> [The problem]:
Nothing but the exact lines from the one containing "728x531 pixels." through the last line of the records below belongs in your answer.

> [Data listing]:
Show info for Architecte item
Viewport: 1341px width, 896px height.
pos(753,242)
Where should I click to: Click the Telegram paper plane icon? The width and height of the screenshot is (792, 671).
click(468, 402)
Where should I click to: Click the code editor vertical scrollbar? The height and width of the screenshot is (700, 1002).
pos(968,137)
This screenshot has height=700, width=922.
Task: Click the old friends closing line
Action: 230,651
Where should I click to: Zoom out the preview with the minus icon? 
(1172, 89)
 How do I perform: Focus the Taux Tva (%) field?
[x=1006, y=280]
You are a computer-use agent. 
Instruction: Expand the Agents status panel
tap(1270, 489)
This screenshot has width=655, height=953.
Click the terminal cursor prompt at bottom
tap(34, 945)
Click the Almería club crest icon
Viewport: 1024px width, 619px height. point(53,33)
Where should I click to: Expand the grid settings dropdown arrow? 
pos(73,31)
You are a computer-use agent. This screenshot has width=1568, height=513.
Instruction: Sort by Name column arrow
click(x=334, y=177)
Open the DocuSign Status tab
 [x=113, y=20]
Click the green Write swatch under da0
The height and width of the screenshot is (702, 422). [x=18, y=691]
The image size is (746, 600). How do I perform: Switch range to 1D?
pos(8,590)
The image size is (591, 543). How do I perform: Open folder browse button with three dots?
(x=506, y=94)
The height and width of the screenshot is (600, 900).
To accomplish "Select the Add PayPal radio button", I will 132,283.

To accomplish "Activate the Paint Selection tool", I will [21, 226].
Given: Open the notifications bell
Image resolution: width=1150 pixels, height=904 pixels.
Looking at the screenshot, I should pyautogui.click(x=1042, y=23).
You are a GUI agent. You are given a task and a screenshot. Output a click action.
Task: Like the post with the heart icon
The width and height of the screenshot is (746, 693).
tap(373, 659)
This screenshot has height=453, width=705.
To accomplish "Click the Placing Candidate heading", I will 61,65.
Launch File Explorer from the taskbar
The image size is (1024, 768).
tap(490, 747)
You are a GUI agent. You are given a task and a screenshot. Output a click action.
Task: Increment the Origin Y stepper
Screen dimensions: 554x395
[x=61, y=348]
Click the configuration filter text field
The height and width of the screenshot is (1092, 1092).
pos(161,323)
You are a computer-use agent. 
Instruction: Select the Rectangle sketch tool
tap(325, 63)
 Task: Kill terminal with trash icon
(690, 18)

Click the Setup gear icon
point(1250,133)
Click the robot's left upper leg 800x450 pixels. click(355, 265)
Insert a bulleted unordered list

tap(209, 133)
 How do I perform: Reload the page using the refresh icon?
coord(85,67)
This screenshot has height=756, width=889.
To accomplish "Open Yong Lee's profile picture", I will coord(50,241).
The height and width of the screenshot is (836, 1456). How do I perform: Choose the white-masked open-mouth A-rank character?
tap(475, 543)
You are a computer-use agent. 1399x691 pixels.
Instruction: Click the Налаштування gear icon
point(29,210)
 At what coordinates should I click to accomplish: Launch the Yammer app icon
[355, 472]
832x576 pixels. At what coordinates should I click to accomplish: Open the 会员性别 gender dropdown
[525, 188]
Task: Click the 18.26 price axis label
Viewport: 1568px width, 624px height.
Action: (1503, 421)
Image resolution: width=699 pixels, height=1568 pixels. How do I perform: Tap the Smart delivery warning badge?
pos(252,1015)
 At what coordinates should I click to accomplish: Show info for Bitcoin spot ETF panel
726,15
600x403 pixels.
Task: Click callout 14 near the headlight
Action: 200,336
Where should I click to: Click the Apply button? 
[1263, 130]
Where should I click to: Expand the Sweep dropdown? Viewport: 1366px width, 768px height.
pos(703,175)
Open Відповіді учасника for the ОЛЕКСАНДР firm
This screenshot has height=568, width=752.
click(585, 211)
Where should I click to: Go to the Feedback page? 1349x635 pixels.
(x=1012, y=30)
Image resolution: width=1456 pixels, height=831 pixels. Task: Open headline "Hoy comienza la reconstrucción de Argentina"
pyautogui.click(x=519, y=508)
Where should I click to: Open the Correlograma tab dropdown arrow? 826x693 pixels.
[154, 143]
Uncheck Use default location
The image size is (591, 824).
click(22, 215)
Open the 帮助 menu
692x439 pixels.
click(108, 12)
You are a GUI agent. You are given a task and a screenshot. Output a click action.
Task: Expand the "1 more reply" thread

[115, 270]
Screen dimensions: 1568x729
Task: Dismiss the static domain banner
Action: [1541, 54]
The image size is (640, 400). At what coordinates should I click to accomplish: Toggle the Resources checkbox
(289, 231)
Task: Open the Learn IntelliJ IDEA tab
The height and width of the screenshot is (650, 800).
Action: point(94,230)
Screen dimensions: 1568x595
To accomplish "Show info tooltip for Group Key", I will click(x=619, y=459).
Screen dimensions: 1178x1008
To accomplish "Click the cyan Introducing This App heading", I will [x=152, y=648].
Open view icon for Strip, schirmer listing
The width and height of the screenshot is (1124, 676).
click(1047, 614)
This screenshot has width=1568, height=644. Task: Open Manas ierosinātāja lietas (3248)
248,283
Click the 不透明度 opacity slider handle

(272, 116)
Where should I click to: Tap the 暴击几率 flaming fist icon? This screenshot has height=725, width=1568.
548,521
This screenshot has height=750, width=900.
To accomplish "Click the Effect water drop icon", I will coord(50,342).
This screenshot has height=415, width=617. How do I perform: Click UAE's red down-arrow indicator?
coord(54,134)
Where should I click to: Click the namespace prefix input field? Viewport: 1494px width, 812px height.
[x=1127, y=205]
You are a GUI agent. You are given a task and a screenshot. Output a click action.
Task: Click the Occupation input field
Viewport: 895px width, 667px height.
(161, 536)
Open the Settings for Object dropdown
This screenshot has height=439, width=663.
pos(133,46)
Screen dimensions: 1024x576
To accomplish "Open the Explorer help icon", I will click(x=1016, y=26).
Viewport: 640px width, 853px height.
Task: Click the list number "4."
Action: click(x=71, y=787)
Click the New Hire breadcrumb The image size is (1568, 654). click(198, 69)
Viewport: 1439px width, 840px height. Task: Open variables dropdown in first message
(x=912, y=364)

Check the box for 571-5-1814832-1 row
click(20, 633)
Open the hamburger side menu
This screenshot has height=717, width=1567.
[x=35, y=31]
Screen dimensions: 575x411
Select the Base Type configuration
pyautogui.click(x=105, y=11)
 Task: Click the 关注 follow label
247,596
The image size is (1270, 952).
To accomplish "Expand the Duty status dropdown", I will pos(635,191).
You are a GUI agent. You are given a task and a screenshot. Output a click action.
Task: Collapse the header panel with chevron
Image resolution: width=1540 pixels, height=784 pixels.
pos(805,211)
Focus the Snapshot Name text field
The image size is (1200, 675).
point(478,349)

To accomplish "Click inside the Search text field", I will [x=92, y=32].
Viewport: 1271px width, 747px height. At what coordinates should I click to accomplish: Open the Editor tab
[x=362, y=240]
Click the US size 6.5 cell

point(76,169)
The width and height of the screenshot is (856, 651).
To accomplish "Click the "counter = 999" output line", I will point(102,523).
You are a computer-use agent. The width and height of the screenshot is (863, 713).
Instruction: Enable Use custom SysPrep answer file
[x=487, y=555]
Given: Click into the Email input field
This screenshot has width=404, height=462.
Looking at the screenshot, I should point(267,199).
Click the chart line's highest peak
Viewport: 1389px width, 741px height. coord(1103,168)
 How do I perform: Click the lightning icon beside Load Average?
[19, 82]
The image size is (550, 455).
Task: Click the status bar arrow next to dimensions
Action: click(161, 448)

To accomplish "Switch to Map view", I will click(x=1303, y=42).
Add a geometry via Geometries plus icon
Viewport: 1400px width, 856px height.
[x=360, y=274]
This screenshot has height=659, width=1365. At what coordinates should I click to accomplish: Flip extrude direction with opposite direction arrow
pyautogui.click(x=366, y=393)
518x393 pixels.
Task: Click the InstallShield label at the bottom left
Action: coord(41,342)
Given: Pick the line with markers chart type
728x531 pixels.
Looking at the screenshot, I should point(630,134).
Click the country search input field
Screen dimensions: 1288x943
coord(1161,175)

> [Answer area]:
728x531 pixels.
Looking at the screenshot, I should point(630,134).
Click the country search input field
Screen dimensions: 1288x943
coord(1161,175)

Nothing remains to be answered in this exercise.